- Premiere: 28 March 1985 / Saint Paul's Chapel, Columbia University, New York City, New York / Robert Gallagher, organ
- Instrumentation: organ
- Duration: 24'
1. Meditation No. 1 (to Joseph Schwantner)
2. Consider the Rain (in memoriam, Marc Blitzstein)
3. Anniversary (to David Diamond)
4. First Snow (to Ned Rorem)
5. Wauwatosa Polka (to William Coble)
6. Look Down, Fair Moon (to Robert Gallagher)
7. Meditation No. 8 (in memoriam, Norman Stumpf)
Saint Paul's Chapel, Columbia University
This suite is seminal in so many ways. Hagen's first published composition (E.C. Schirmer released it in 1985, and it remains in print), it contains ideas that formed the basis of themes for over a dozen later, and larger works in his catalogue.
Meditation No. 1 began as a piece for violin and piano and was completed on 4 December 1982 in Philadelphia. It was revised in Jauary of 1985 in New York City before being folded into the suite. Consider the Rain was completed on 13 December 1984 in New York City. The music is original, but the title refers to the ensemble piece from Marc Blitzstein's opera Regina, a personal favourite of the composer's. Anniversary was composed on 14 November 1984 in New Haven, Connecticut. First Snow was composed in New York City on 10 December 1984. The oldest movement in the suite is the Wauwatosa Polka, which is the only movement rescued from the otherwise withdrawn Three Dances for Piano of 1979. Accordingly, the little polka was first written for piano and completed in Madison, Wisconsin on 21 November 1979; it was revised for organ in January of 1985 in New York City.
Organist Robert Gallgher premiered Occasional Notes in 1985.
Look Down, Fair Moon was first sketched for solo piano on 4 April 1983 in New Haven, Connecticut; the composer revised it in January of 1985 for organ before insertion into the suite. Meditation No. 8 was first used as a chorale in Hagen's withdrawn 1983 memorial Symphony No. 2, eventually finding a home as the first theme of the final movement of Hagen's Symphony No. 1 (1988). However, the title used in this suite refers to the Walt Whitman Specimen Days text that Hagen set to it for the first movement of A Walt Whitman Requiem in 1984.
According to the composer's notes to the first published edition of the suite by E.C. Schirmer in 1988, 'The suite may be split up and performed as separate pieces; the order indicated in the score is suggested for performances of the entire suite.

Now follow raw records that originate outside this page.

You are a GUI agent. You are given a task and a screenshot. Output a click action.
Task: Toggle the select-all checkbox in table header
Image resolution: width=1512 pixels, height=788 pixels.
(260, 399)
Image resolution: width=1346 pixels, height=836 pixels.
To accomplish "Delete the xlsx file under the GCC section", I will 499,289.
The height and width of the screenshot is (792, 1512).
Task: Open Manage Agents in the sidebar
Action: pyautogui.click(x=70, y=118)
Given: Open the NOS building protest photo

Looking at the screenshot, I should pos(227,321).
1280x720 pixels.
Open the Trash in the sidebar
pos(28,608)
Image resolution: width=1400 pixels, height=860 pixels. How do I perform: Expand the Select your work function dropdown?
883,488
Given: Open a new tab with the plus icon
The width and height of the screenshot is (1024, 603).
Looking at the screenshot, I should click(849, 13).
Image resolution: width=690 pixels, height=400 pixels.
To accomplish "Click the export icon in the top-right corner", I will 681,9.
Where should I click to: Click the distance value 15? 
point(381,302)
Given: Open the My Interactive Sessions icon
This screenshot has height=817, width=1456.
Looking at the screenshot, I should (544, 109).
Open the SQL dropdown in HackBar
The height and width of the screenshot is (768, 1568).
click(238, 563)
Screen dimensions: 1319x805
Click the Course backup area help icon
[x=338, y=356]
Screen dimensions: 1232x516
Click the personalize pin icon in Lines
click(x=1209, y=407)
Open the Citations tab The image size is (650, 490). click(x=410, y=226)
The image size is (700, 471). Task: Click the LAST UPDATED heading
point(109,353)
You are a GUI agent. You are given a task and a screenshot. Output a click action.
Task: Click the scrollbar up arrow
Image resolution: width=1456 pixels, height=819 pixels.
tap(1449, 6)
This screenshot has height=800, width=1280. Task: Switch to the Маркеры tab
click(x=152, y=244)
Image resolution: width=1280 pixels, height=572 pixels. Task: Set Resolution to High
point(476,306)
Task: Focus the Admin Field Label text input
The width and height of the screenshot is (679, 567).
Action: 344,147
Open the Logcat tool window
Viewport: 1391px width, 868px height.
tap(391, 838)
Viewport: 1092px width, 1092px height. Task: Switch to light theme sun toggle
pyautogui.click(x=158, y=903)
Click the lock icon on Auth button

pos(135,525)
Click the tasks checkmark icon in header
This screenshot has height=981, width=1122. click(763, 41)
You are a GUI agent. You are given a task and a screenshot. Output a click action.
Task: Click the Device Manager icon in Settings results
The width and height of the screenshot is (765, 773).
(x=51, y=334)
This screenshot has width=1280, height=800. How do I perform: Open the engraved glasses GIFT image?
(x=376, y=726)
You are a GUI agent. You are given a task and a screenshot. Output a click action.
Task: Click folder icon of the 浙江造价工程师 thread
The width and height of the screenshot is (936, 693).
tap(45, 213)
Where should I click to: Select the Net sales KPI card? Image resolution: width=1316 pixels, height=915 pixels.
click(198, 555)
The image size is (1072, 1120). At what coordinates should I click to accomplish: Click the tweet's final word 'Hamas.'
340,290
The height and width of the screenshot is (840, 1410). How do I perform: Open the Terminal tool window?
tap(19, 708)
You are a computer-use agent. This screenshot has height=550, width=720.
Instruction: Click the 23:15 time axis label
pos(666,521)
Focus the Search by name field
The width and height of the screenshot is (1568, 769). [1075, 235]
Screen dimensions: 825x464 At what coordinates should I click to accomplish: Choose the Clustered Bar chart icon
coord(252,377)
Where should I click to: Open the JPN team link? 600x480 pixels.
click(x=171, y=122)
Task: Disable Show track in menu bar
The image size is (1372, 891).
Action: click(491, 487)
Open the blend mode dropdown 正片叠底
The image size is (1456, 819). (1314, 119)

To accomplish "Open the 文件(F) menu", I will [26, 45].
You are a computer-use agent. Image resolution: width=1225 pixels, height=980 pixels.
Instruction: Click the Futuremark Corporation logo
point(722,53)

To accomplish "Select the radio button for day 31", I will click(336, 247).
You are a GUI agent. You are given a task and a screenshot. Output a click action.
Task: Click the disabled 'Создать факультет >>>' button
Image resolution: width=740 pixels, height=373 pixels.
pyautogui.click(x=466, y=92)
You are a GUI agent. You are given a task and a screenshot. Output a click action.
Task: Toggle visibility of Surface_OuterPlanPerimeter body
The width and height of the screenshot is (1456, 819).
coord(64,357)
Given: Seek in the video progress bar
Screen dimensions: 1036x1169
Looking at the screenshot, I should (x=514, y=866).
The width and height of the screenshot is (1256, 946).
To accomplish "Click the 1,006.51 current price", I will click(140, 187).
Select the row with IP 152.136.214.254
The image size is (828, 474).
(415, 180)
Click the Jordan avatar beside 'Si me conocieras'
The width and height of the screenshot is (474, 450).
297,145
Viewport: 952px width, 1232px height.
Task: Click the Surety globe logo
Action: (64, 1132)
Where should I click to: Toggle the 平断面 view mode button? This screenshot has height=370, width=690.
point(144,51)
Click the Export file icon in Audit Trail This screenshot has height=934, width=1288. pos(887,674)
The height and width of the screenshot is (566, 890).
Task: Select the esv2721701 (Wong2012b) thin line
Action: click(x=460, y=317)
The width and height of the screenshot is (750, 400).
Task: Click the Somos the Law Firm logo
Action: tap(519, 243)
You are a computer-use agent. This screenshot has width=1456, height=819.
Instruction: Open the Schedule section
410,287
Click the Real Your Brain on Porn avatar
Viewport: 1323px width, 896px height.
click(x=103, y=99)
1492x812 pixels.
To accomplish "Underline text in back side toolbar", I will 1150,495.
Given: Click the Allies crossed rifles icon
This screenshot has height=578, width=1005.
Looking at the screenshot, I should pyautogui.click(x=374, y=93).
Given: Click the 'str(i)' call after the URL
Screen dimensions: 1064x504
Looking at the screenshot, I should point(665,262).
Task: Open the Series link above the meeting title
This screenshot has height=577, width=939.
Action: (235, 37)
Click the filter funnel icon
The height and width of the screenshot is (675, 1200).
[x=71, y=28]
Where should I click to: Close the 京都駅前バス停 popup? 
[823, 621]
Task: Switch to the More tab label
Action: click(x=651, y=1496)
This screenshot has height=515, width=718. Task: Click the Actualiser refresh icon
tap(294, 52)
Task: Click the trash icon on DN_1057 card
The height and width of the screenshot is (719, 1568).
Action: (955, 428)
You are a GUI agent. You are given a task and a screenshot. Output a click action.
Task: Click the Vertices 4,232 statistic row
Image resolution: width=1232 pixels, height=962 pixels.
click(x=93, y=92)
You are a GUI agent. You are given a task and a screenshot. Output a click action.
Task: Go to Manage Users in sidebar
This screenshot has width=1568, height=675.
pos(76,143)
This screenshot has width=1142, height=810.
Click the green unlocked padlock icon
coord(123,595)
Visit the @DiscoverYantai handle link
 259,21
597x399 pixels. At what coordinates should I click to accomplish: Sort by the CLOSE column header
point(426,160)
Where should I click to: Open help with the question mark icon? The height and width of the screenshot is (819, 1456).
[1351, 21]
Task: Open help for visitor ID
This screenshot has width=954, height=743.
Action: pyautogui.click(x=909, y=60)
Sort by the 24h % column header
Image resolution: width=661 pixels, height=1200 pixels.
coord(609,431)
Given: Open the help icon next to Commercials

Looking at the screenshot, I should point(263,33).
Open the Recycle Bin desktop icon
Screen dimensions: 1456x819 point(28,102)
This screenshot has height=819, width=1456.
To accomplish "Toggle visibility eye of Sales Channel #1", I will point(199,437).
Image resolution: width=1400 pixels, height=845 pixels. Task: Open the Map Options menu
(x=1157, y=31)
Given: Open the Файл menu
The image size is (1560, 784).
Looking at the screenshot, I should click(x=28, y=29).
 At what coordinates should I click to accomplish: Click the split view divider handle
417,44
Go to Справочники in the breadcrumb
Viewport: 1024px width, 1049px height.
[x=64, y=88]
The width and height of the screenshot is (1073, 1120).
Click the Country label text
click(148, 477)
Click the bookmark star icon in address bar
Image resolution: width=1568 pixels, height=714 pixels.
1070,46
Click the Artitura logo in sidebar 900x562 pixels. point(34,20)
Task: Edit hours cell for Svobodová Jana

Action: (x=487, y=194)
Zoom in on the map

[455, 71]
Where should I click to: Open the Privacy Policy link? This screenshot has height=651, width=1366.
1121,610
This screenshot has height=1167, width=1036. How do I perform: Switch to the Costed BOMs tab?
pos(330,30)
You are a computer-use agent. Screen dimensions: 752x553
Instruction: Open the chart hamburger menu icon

Robert Gallagher created the registrations indicated in the score; his playing was an inspiration throughout the compilation of the suite.'
Dedicated as a finished work to Leonard Raver (who first brought it to publisher Robert Schuneman's attention) and performed by him at Lincoln Center in its final form, the first performance was given by Robert Gallagher on 28 March 1985 at Saint Paul's Chapel of Columbia University in New York City.